In the wake of Kevin McHale’s final years running the Timberwolves, the franchise could only go up. Or so you’d think. Thanks to David Kahn, things have managed to get surprisingly worse. As Bill Simmons pointed out the other day, when you draft two point guards early in the 2009 NBA Draft and neither one of them is named Stephen Curry or Brandon Jennings, you’re doing something wrong. Making matters worse for Kahn and the Timberwolves, Kahn was unable to lock down draftee Ricky Rubio to a contract offer before the draft making it likely that the Wolves’ fifth overall pick from last year’s draft could be completely wasted. To top things off, Kahn was arrogant and prickly with the press all season long, leaving him with no one rooting for his success. Enjoy the “Wrath of Kahn”, T’Wolves fans.

Runners Up: Ernie Grunfeld, Joe Dumars and Larry Bird.

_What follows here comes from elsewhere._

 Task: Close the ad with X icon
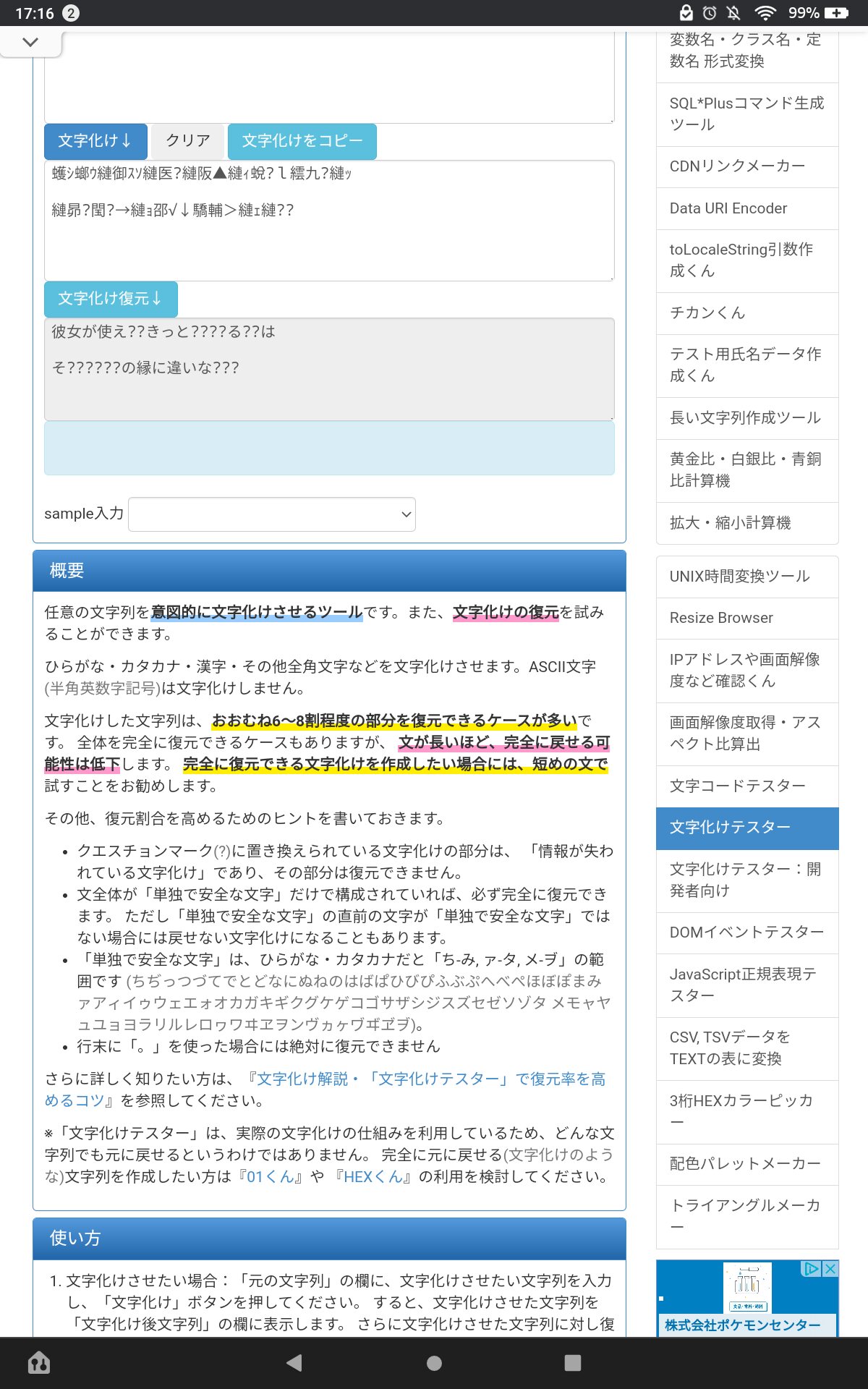pos(830,1269)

I actually feel bad for Thabeet, who has a great life story and an equally great attitude, but he’s already threatening to be in Michael Olowokandi / Kwame Brown / Darko Milicic territory after becoming the highest pick ever to be demoted to the D-League. Thabeet is further proof of why the NBA needs a more stable farm system, as he clearly needs time to develop. They say you can’t coach height, but what happens when that height comes with two slow left feet and no basketball instincts?

Runners Up: Jordan Hill, Tyler Hansbrough and Blake Griffin.


Since taking over as owner of the Golden State Warriors in 1995, the Warriors have had just two winning seasons, have made just one playoff appearance (which surprisingly resulted in biggest upset in NBA playoff history) and have a winning percentage of .374. This stretch of ineptitude makes the Nuggets stretch from 1990 through 2002 look tame. It’s a good thing Cohan is receiving his Stiffy Award now, because rumors are swirling that the team is for sale and Oracle founder Larry Ellison is on deck to buy it. As a Nuggets fan, Cohan will surely be missed. It’s nice to have at least three guaranteed wins per season to count on.